▸ **WHAT YOU NEED TO DO**:
Whenever the string "will" appears in a line below, please copy the line out.

[DATA FOR PROCESSING — start]

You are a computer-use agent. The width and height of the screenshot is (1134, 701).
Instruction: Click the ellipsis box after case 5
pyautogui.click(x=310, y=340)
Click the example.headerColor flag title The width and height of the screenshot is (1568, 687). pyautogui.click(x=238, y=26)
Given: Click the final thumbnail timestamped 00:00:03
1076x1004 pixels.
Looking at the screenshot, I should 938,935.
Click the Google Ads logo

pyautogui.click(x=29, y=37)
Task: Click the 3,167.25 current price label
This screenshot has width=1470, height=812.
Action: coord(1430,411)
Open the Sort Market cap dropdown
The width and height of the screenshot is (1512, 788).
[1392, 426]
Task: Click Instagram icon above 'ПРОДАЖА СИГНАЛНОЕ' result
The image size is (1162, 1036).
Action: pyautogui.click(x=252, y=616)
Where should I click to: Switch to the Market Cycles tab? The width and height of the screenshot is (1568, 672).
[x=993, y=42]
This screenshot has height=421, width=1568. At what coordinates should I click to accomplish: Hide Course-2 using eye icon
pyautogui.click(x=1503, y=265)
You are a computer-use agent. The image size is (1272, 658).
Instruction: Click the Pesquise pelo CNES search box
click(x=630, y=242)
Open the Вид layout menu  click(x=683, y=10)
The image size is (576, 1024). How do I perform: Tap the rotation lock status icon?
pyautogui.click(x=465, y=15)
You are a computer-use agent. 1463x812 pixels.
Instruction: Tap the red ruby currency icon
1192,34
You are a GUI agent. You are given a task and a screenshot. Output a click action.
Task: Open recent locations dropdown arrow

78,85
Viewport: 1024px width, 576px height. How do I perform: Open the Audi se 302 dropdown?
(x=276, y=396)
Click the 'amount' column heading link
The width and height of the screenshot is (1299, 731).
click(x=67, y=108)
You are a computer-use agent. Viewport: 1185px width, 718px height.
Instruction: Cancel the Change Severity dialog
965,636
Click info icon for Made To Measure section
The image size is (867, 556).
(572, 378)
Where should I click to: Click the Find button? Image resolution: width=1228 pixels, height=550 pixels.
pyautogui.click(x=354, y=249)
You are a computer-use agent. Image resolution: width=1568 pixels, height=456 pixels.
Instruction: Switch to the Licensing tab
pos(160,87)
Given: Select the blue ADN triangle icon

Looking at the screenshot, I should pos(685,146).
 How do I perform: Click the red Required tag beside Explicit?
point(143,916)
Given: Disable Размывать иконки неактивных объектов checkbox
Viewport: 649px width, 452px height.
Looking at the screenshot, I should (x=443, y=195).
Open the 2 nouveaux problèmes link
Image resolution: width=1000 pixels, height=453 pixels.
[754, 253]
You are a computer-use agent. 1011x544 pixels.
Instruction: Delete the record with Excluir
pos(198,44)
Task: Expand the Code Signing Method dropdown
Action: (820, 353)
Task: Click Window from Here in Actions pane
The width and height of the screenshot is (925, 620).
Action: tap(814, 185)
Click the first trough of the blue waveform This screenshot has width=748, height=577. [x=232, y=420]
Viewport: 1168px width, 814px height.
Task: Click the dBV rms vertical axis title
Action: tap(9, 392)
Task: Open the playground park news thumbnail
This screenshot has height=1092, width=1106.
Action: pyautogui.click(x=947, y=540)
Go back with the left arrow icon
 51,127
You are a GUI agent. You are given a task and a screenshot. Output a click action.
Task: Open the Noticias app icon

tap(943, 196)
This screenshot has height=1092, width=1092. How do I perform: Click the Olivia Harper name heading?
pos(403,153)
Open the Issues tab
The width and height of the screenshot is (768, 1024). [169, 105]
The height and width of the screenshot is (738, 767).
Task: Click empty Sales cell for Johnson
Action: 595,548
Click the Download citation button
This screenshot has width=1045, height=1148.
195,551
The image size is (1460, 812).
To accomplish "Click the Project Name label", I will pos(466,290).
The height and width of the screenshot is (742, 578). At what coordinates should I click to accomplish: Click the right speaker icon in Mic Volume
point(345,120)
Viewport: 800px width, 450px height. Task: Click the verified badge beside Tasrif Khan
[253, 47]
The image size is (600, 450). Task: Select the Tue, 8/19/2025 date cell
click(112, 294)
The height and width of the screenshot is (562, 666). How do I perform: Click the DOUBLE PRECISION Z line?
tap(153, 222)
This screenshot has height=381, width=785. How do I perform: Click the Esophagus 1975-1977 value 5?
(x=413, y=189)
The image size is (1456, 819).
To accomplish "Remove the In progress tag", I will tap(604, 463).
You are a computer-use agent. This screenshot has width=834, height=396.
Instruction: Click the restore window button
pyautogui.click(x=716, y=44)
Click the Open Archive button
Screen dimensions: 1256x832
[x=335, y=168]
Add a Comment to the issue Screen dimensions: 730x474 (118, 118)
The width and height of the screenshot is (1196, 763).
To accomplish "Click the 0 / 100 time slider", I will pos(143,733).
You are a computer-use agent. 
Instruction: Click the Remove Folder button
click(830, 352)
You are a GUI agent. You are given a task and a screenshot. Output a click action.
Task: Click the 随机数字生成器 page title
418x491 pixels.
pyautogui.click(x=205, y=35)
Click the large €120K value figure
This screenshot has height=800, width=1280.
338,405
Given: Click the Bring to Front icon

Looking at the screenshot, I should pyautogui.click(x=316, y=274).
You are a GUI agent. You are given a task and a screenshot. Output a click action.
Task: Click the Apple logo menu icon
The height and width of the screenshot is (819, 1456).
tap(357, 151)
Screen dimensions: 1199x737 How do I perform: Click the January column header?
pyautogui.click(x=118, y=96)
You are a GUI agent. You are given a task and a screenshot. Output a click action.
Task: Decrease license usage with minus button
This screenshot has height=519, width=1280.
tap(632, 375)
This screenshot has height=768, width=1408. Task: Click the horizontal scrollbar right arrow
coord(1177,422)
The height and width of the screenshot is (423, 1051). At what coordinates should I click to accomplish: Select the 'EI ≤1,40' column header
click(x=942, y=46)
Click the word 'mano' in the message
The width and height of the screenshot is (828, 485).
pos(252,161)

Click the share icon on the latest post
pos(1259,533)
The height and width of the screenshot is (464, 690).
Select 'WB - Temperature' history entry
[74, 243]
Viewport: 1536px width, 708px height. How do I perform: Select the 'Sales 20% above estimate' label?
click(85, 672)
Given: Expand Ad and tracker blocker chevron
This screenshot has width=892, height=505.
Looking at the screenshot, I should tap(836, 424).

[DATA FOR PROCESSING — finish]

▸ **OUTPUT FOR THIS TASK**:
To accomplish "Click the Project Name label", I will pos(466,290).
To accomplish "Remove the In progress tag", I will tap(604, 463).
To accomplish "Click the 0 / 100 time slider", I will pos(143,733).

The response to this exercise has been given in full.